Some Facts about Bottled Water
- In 2009, almost 50 percent of all bottled water came from municipal tap water supplies.
- According to a 2010 survey, only 3 companies provide the public with the same level of information available for tap water. This includes where the water came from, how it was treated and what the results of the water quality tests were.
- Independent testing of bottled water conducted by the Environmental Working Group in 2008 found that 10 popular brands of bottled water, purchased from grocery stores and other retailers in 9 states and the District of Columbia, contained 38 chemical pollutants, with an average of 8 contaminants in each brand.
Most bottled water doesn’t contain added fluoride (if it does, it will say so on the label). Kids are drinking more bottled water and less fluoridated from the tap, and some say that’s behind the recent rise in dental decay. Thus choosing bottled water without fluoride causes a lost opportunity to protect children’s’ teeth from decay. If your tap water contains fluoride and you don’t use a filter, stick with that source for your major drinking water supply. If your family has well water without fluoride, drinking only bottled water or using a filter that removes fluoride (many do), ask your dentist about supplements for your child.
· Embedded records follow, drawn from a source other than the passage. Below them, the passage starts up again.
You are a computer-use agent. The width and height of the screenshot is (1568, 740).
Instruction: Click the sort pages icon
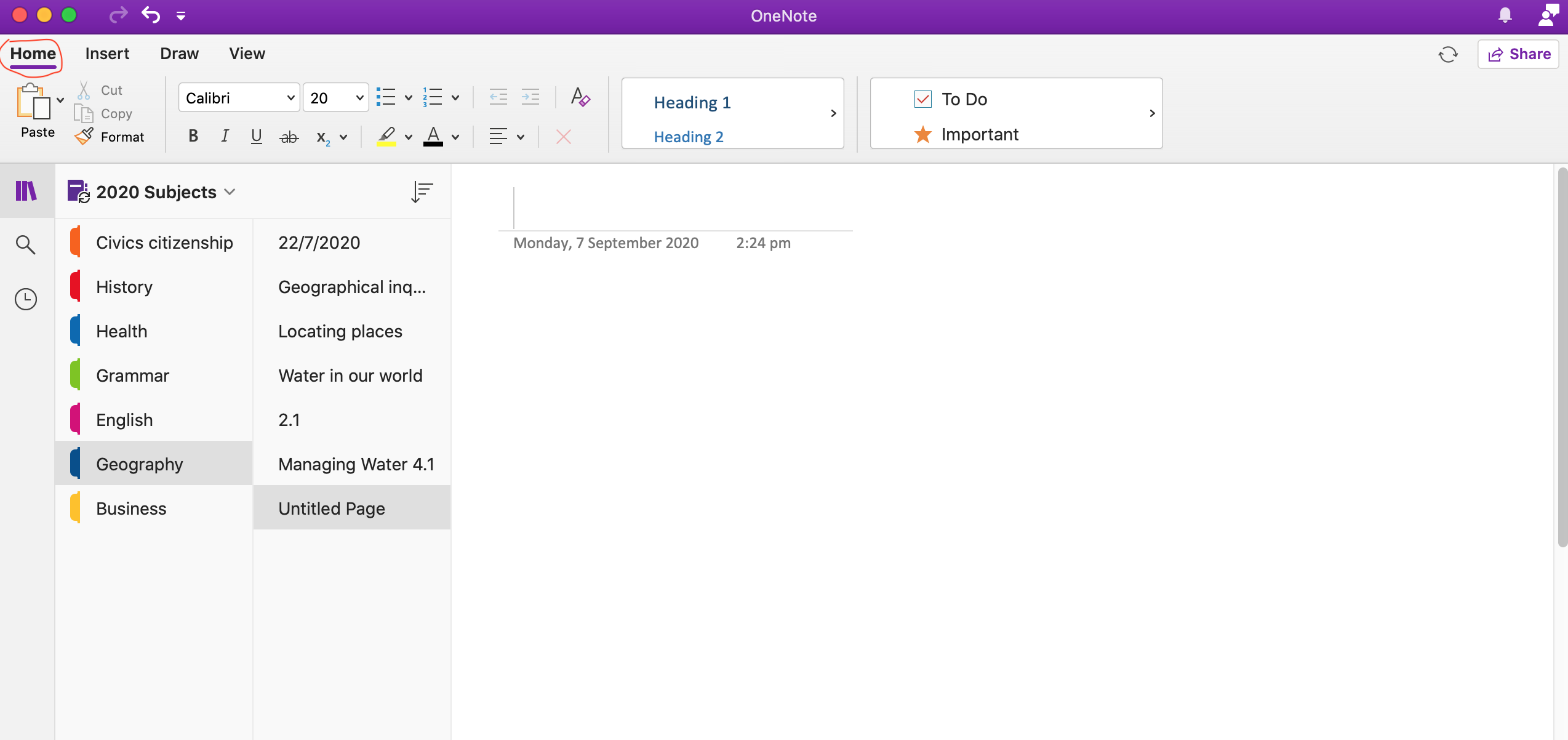[x=423, y=191]
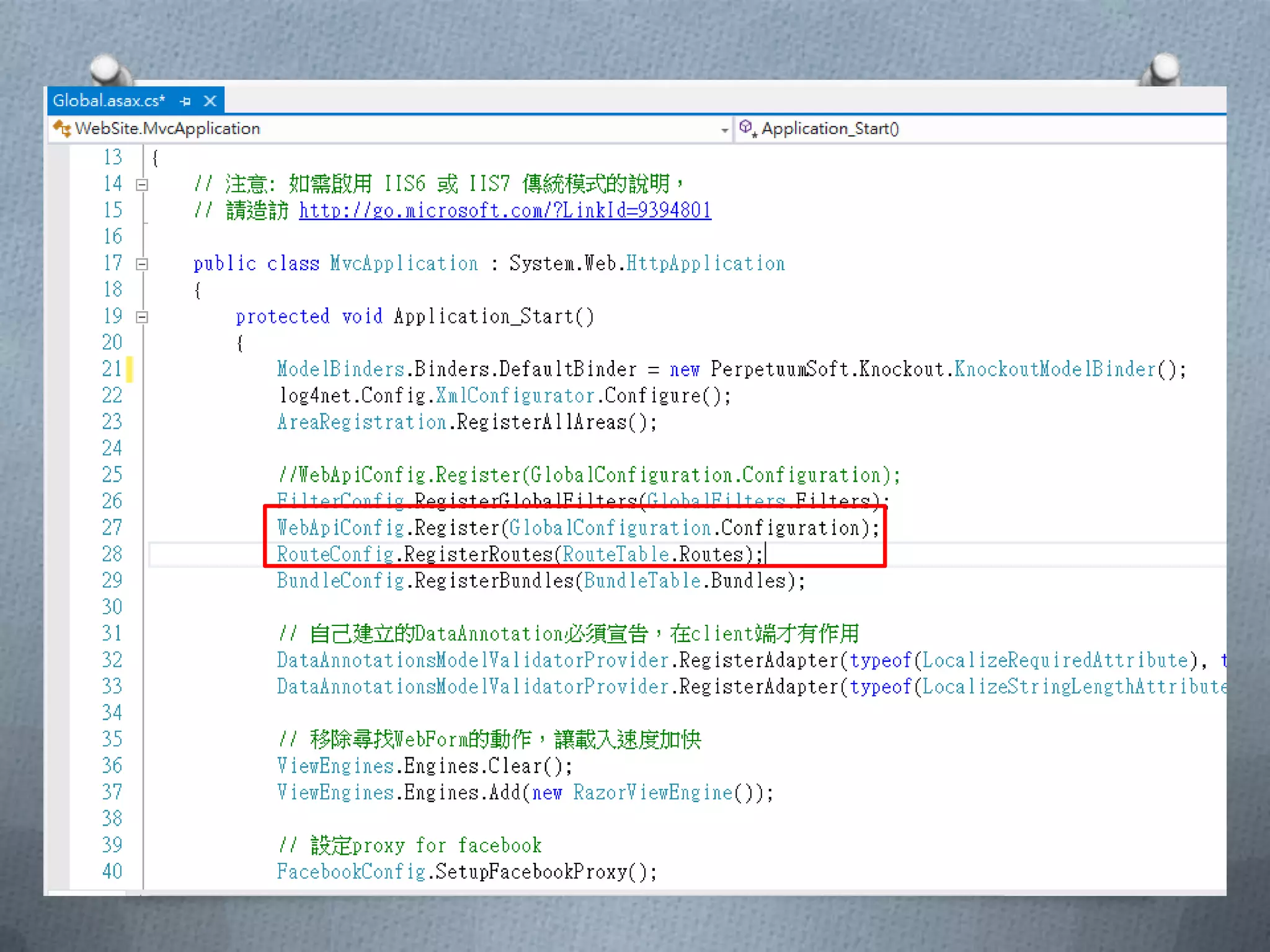This screenshot has width=1270, height=952.
Task: Open the go.microsoft.com LinkId hyperlink
Action: [505, 211]
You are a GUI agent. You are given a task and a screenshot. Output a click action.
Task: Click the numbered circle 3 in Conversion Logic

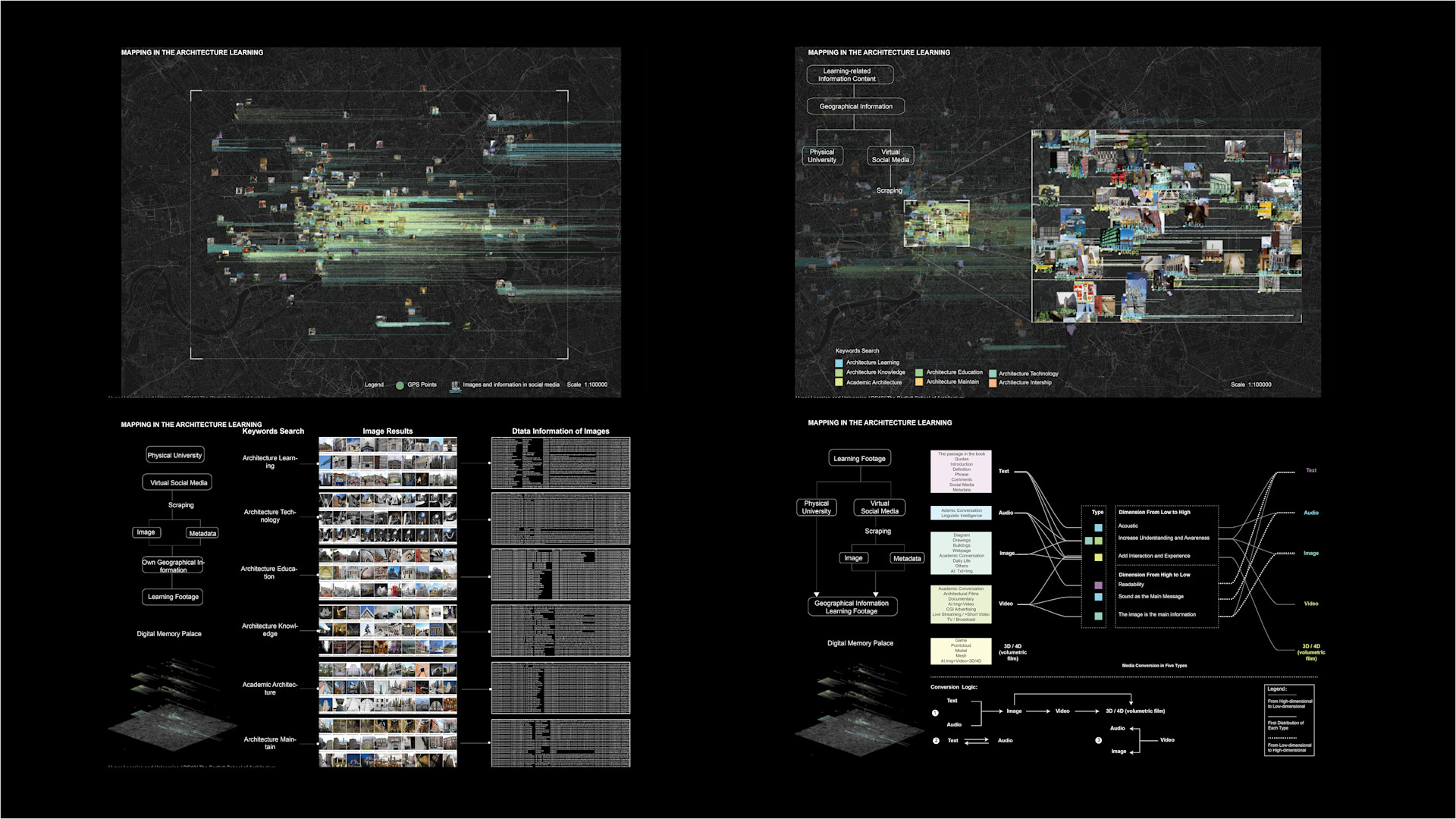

BUT THE BOTTLED WATER STORY GETS EVEN WORSE
Plastic bottles are made from PET, which is made from petroleum. Energy is required to manufacture the bottles and run the bottling and refrigeration machines. It also requires fuel, typically petro-diesel, to transport the bottles to the place where you buy them. These combined energy costs are the oil equivalent of about one quarter the volume of each bottle and 1000 times greater than the energy costs to pump, treat and deliver tap water. This explains why bottled water is far more expensive and wasteful than tap water.
The production process for a bottle of water wastes the equivalent of about 3 or 4 bottles of tap water. Also, many plastic bottles are not properly sorted for recycling and end up as litter or non-biodegradable trash, bound for a landfill or waste incinerator.
SO WHAT SHOULD YOU DO?
From this information, the answer should be obvious, but here are my recommendations:
• Reject bottled water: stick with the tap. First, check out your own water supply, as indicated above. It’s usually quite safe.
• Get a canteen. If you wish to carry water, put your plain or filtered tap water in a reusable stainless steel or lined drinking container, and clean it between uses. Some come with an easy-to-tote strap..
• Think twice about the office watercooler. If it’s made of polycarbonate, it has the potential to leach BPA, a chemical that can cause neurological problems, among other things. And have you ever seen anyone actually clean the watercooler? Probably not.
• Shop smart. When you must have bottled water, look for brands that have NSF certification or belong to IBWA. Check out the lists at nsf.org or bottledwater.org, or look at the bottle itself (the NSF logo appears on labels of tested brands). If the brand you’re looking for isn’t there, contact the bottler. Ask where the water is bottled and what exactly is in it.
• Keep it cool. Don’t drink from a bottle that’s been subjected to high temperatures (sitting in your car, for example), don’t store it anywhere it will be exposed to heat or chemicals, and don’t reuse plastic bottles.
• Go with glass. Choose glass containers (Eden Springs and Voss are two popular brands) over plastic whenever possible. When you’re done, recycle!